31-Year-Old from Ohio
Currently Serving Ten Years at FCI Beckley in West Virginia on a Meth Conspiracy Charge
Scheduled for Release in 2017
The small percentage of people here who are talking about the right things are basically outcasts and don’t talk about these things in front of their “homeboys” because it is not the cool thing to do. These dudes don’t ever grasp the concept of right or wrong, or what a true man does. They’re barely even comprehensive of the principles or standards of society. After about 13 years of living in this shit, I am pretty tired of listening to people bullshit about the outside, and hoping to learn a better way to [embrace reentry].
Prisoners are focused on bitches, money, cars, or their status in the hood. They focus on what their dudes are going to throw them once they hit the street in order to get back on their feet. They’re not understanding the long-term of their situation. They live for the very moment and don’t give a fuck about their future. These inmates think it’s not “cool” to discuss anything positive (or even normal) in an open environment such as the chow hall or on the rec yard when all the homies are around. A lot of these dudes are planning their next come up.
After being away so long I realize what’s truly important in life: family and true friends. That’s what I want to talk about when I’m thinking about my release.
32-Year-Old from Memphis, Tennessee
Serving Ten Years at FCI Memphis for Selling Marijuana
Scheduled for Release Later This Year
I would guess about 85 to 90 percent of people in prison spend their time watching TV, playing games or sports, hanging out with their buddies, and sleeping their time away—all while bullshitting about the outside. Their conversations are always frivolous, talking about the Benz they had, the clubs they went to, and the dime pieces they fucked.
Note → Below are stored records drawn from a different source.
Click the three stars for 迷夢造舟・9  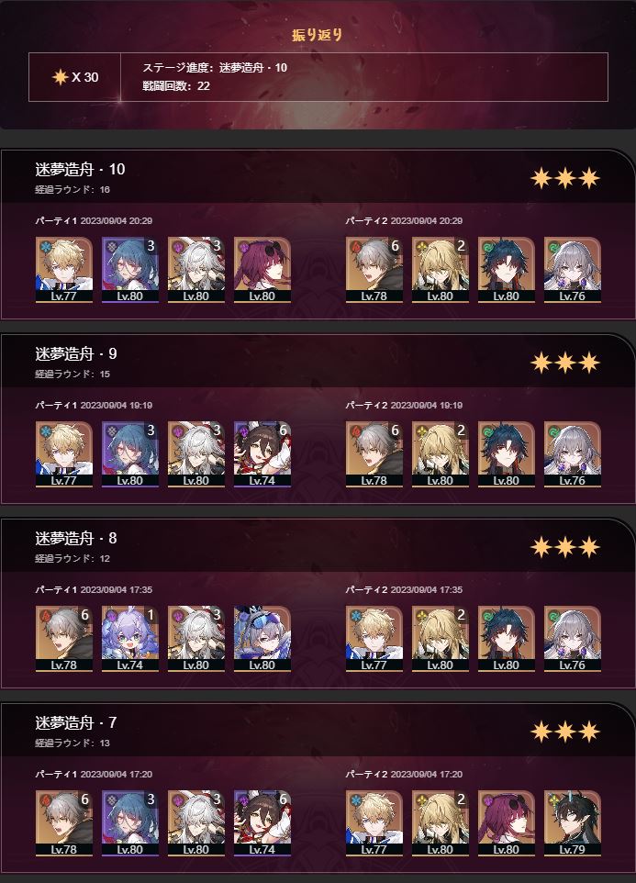(x=565, y=363)
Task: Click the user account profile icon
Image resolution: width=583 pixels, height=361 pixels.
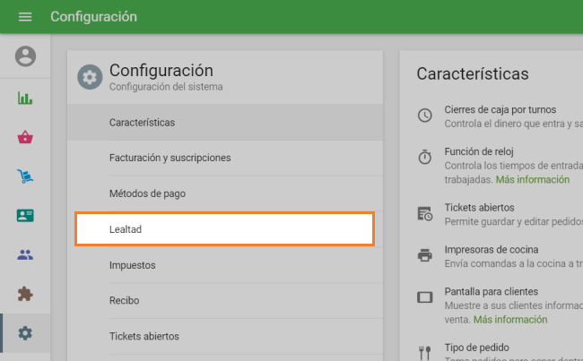Action: coord(25,57)
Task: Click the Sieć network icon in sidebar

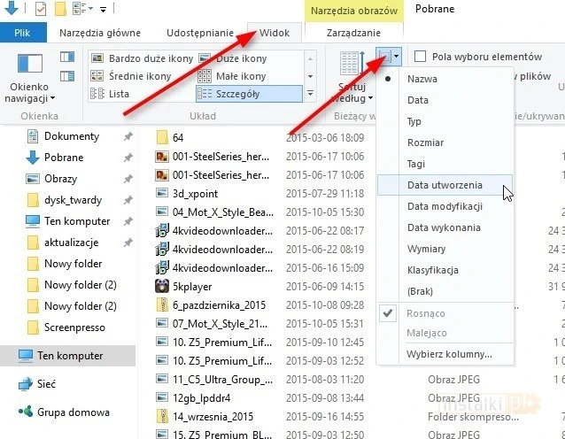Action: coord(26,383)
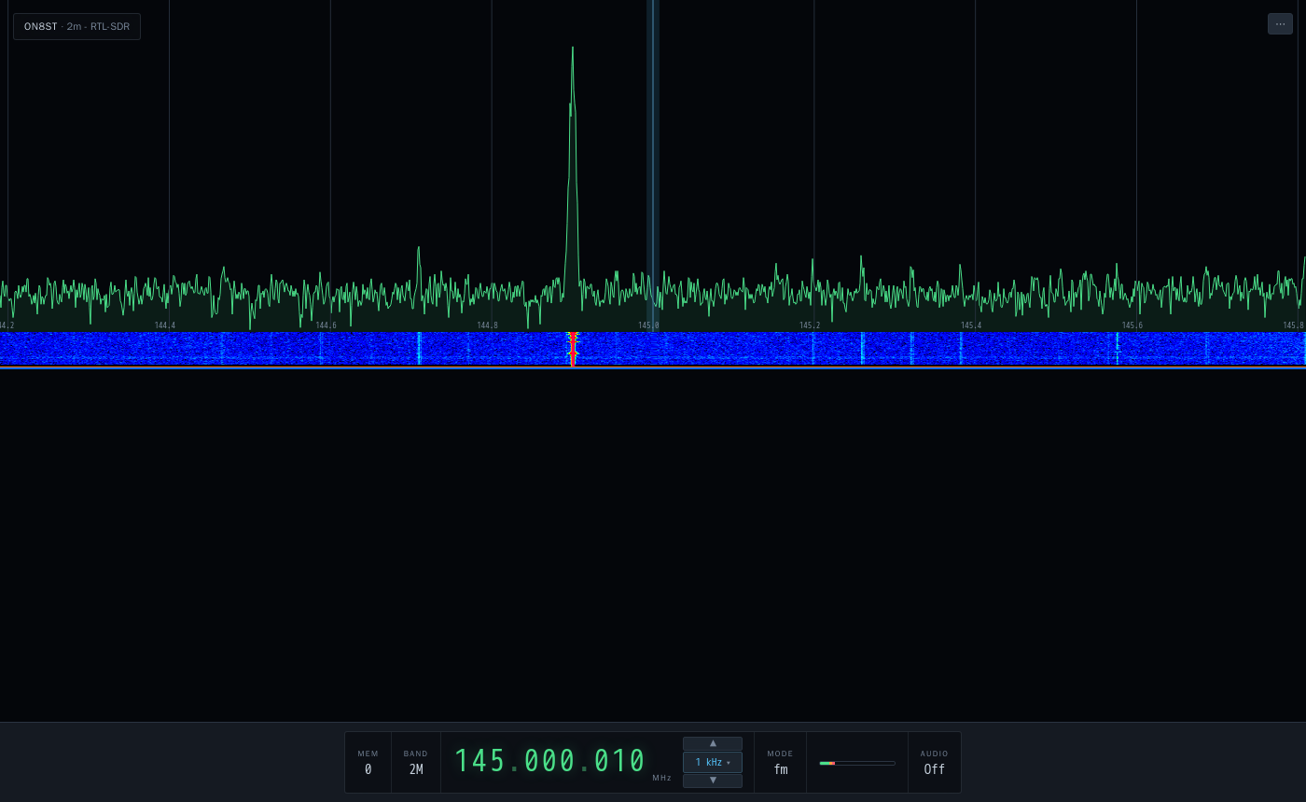
Task: Select the highlighted tuning passband marker
Action: [653, 165]
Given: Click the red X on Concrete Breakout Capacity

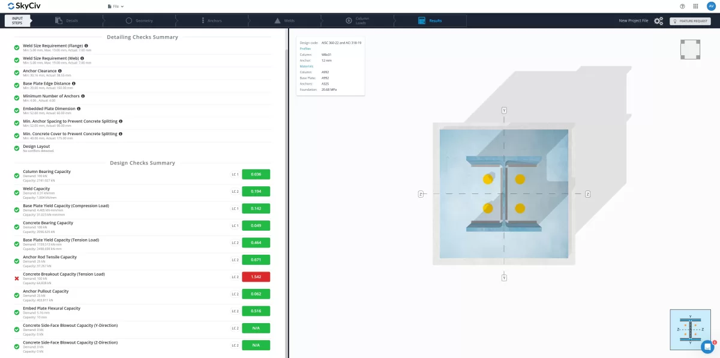Looking at the screenshot, I should (17, 278).
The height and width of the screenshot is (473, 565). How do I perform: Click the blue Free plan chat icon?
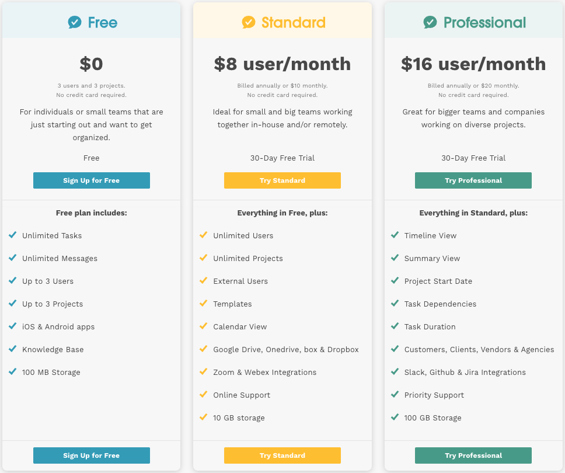75,22
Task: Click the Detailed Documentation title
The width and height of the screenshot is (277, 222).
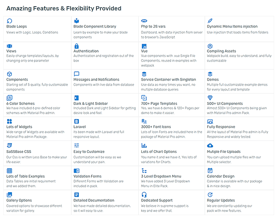Action: click(94, 201)
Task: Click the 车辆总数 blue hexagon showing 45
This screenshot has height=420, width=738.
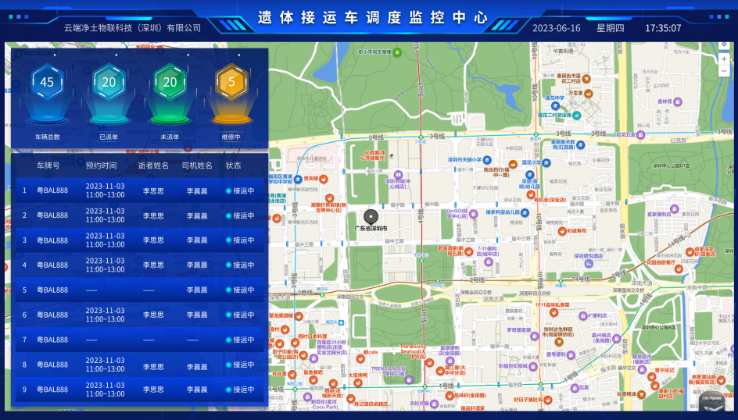Action: pos(47,83)
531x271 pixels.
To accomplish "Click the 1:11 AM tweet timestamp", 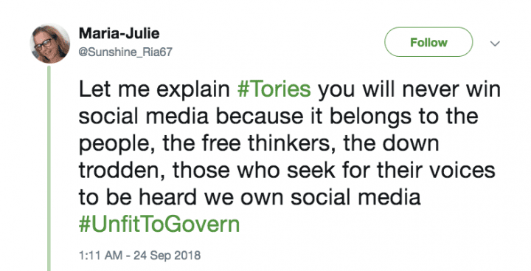I will tap(100, 255).
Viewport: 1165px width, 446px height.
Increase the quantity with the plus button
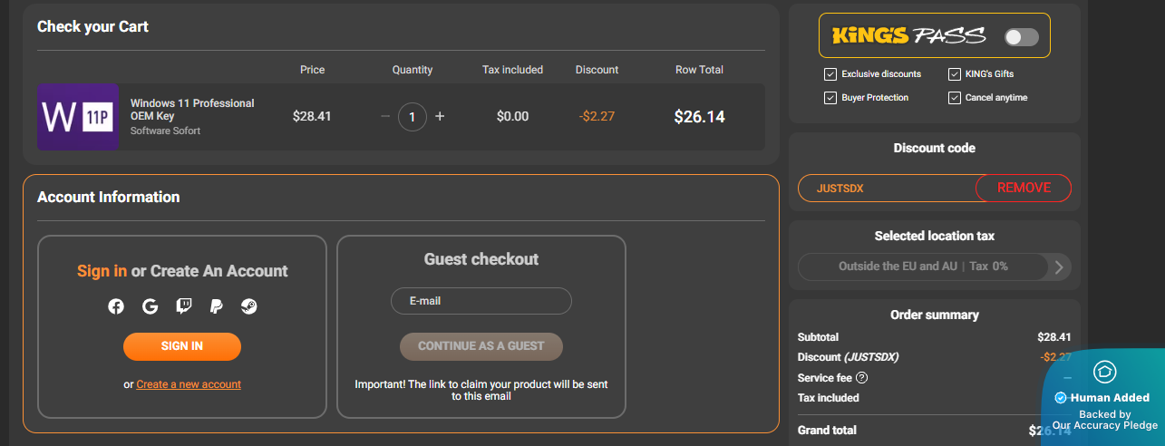click(440, 116)
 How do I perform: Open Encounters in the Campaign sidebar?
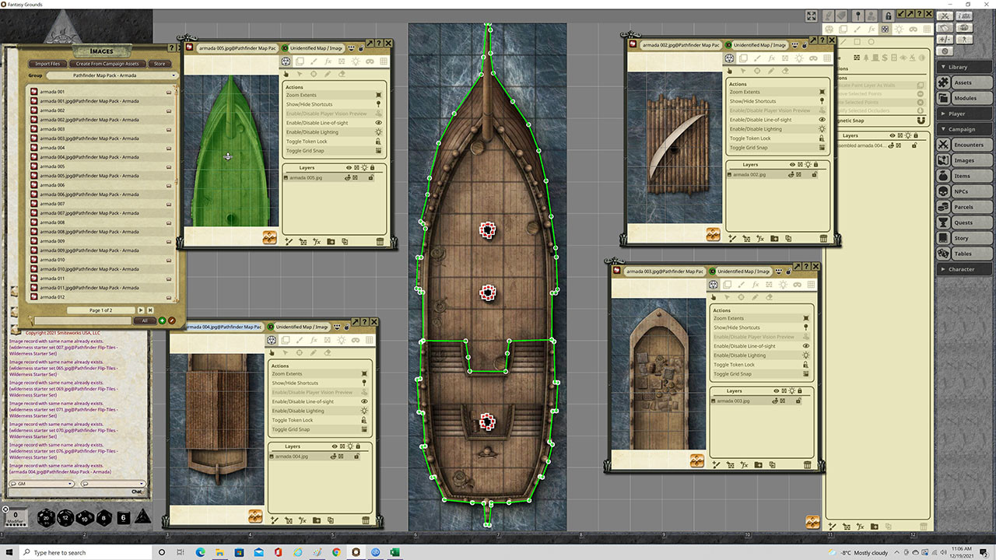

Imagine a guy who got locked up at age 30 with a 30-year sentence. He’s starting over in a strange new place with limited contacts and resources. To survive, he develops the mind and skill set of a convict, including the ability to talk about gangs, prison politics, and smuggling in drugs, tobacco, and cell phones into his new home. He gets caught up in it and never thinks about his future.
This whole experience is overwhelming for a lot of guys and they just give up and focus on the wrong stuff. Thank God they only gave me a ten piece—I can’t listen to the others bullshit for much longer.